ASSIGNMENT
Copy out the whole listing exactly as written, leaving the pictures behind.

ENTRIES SHOWN
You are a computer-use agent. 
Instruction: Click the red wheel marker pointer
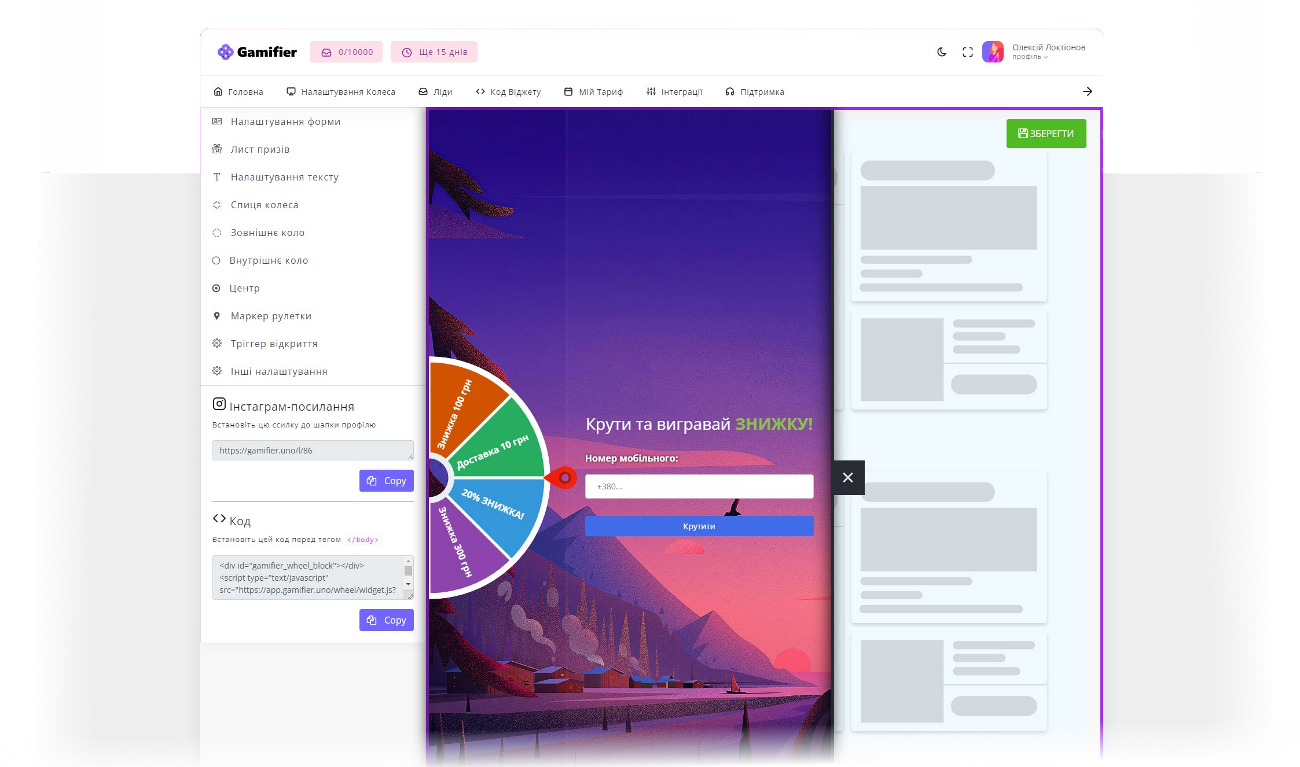pos(562,478)
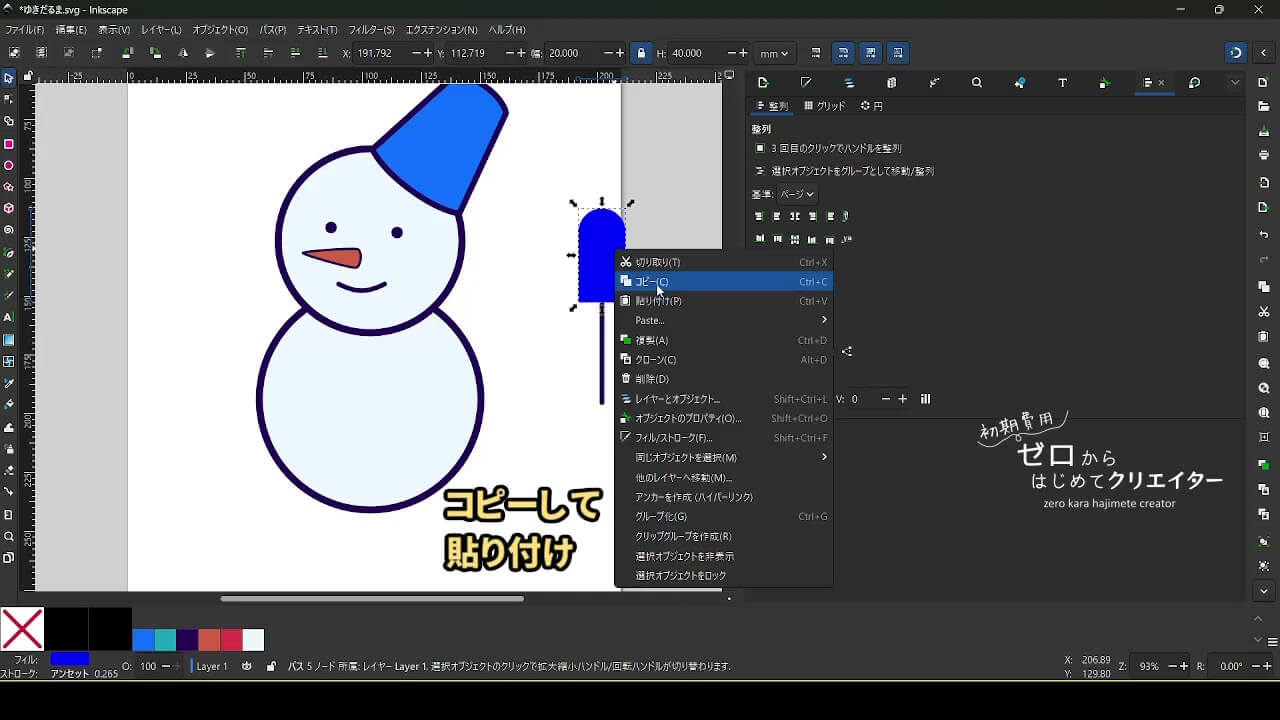Select the Ellipse tool in toolbox
The width and height of the screenshot is (1280, 720).
[x=9, y=166]
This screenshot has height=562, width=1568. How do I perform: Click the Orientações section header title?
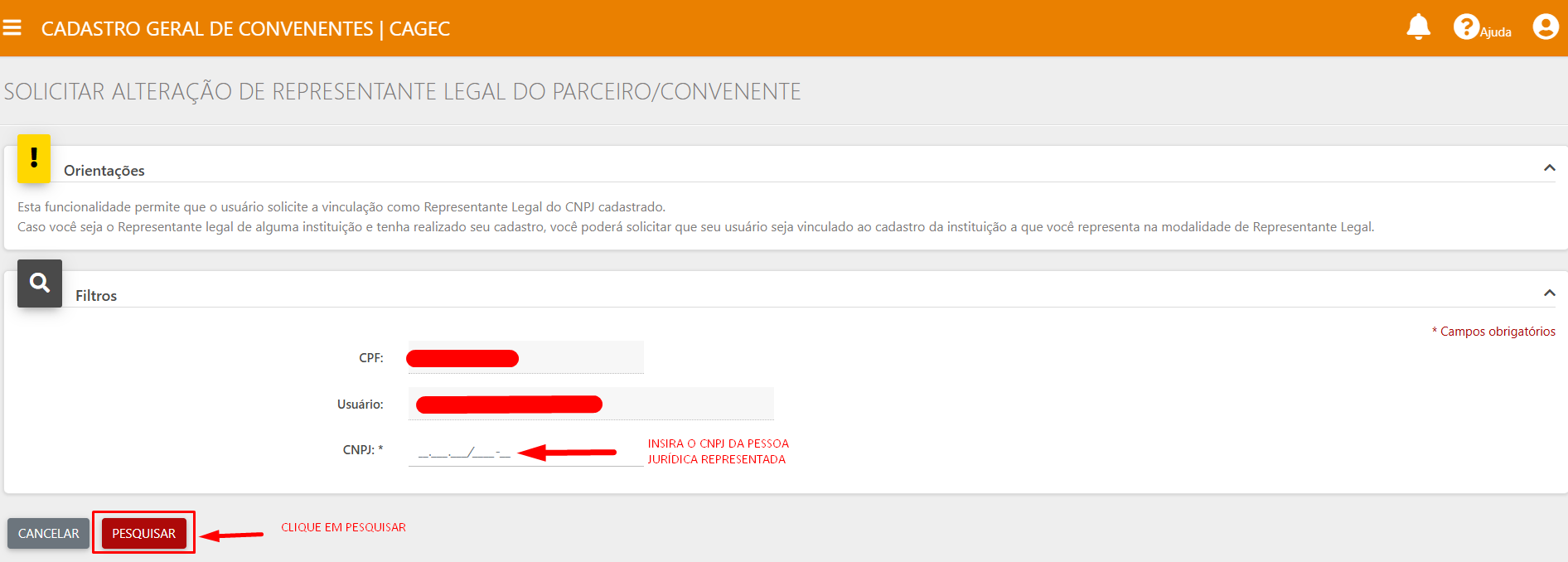(x=104, y=171)
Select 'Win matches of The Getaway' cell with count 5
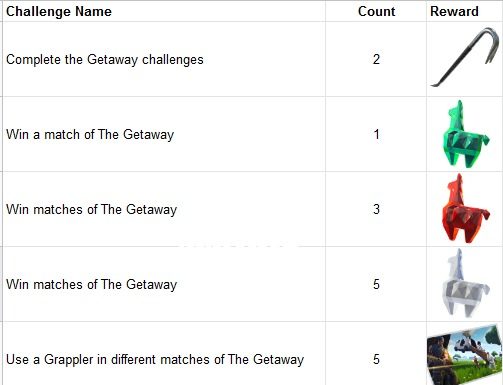Viewport: 503px width, 385px height. pos(164,284)
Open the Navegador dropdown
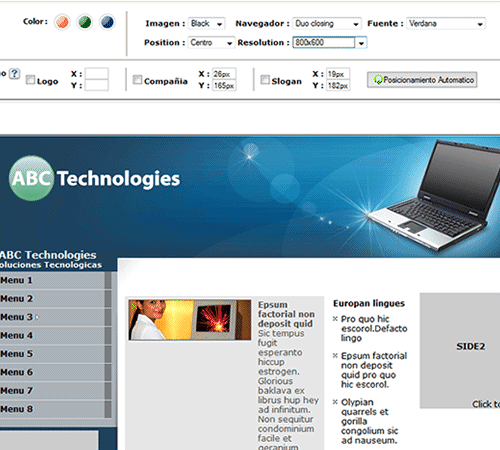The image size is (500, 450). [x=327, y=24]
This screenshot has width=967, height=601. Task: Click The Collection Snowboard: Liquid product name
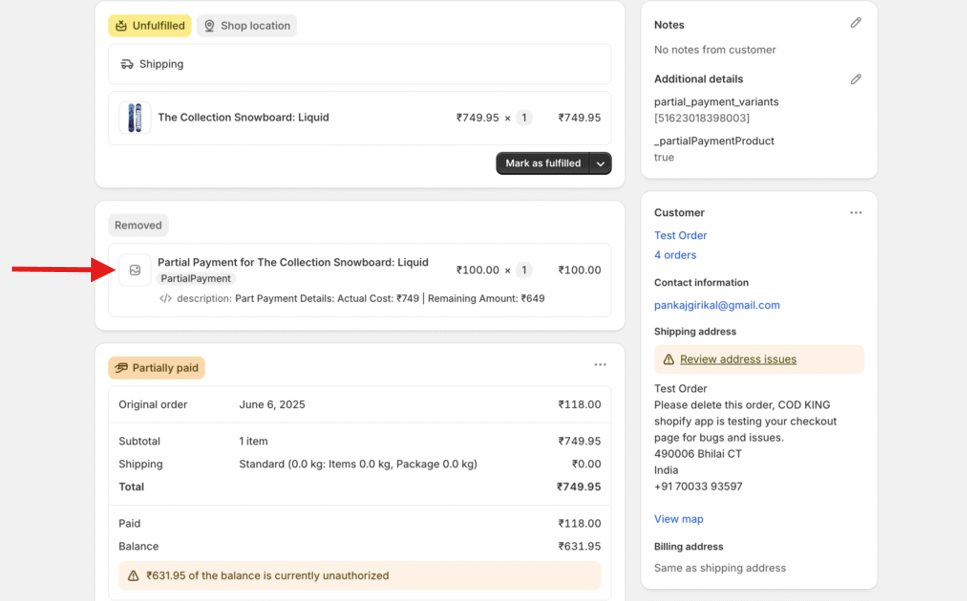(x=243, y=118)
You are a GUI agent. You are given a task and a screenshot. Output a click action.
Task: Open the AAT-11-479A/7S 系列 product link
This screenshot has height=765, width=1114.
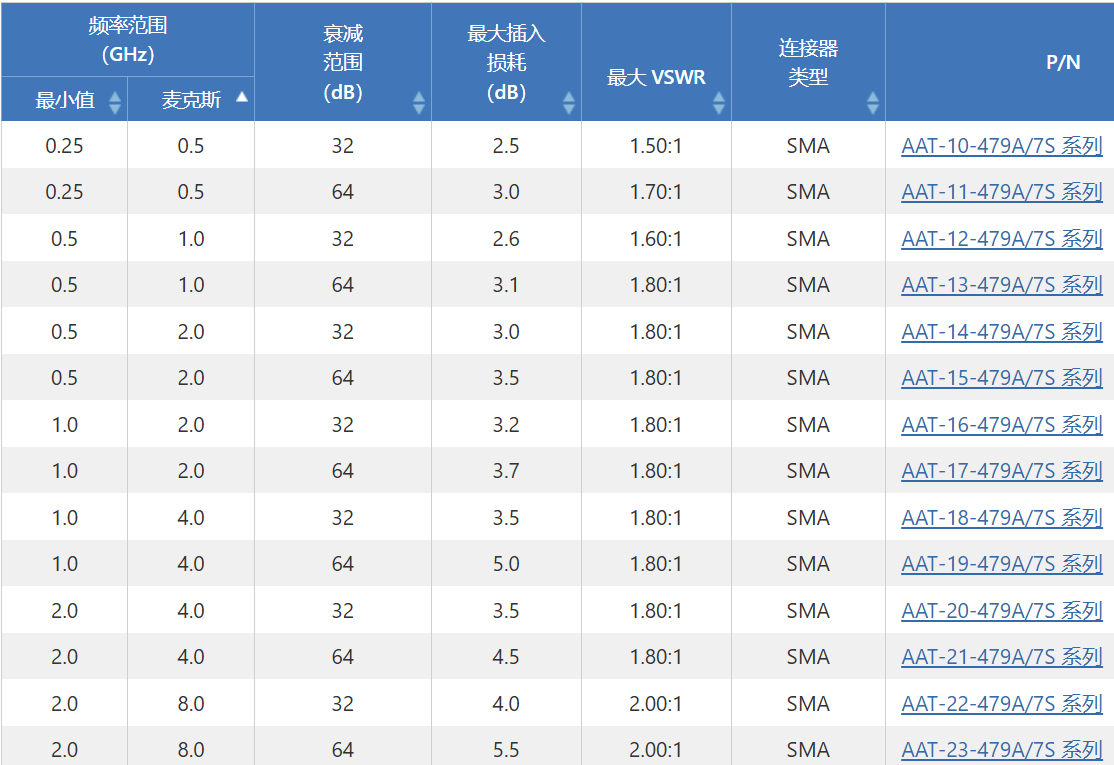(x=1001, y=192)
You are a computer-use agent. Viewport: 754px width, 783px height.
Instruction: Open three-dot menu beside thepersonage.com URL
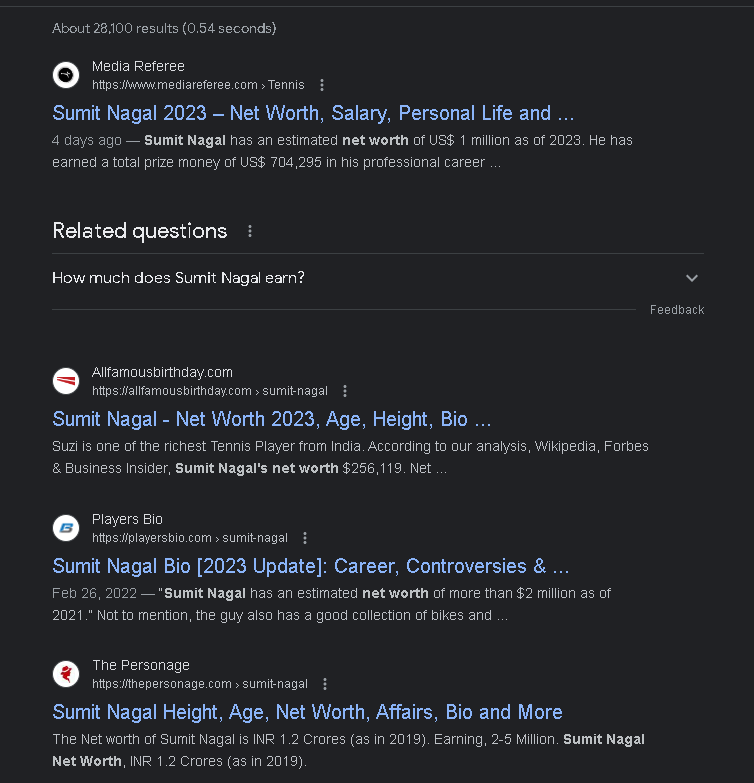coord(325,684)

TASK ANSWER
You are a computer-use agent. 
Instruction: Click the red wheel marker pointer
pos(562,478)
Select the Ellipse tool in toolbox
The width and height of the screenshot is (1280, 720).
[x=9, y=166]
This screenshot has height=562, width=1568. How do I perform: Click the Orientações section header title?
(x=104, y=171)
Select 'Win matches of The Getaway' cell with count 5
Viewport: 503px width, 385px height. pos(164,284)
Open the Navegador dropdown
The image size is (500, 450). [x=327, y=24]
This screenshot has width=967, height=601. Task: Click The Collection Snowboard: Liquid product name
(x=243, y=118)
You are a GUI agent. You are given a task and a screenshot. Output a click action.
Task: Open the AAT-11-479A/7S 系列 product link
This screenshot has height=765, width=1114.
(x=1001, y=192)
You are a computer-use agent. Viewport: 754px width, 783px height.
Instruction: Open three-dot menu beside thepersonage.com URL
coord(325,684)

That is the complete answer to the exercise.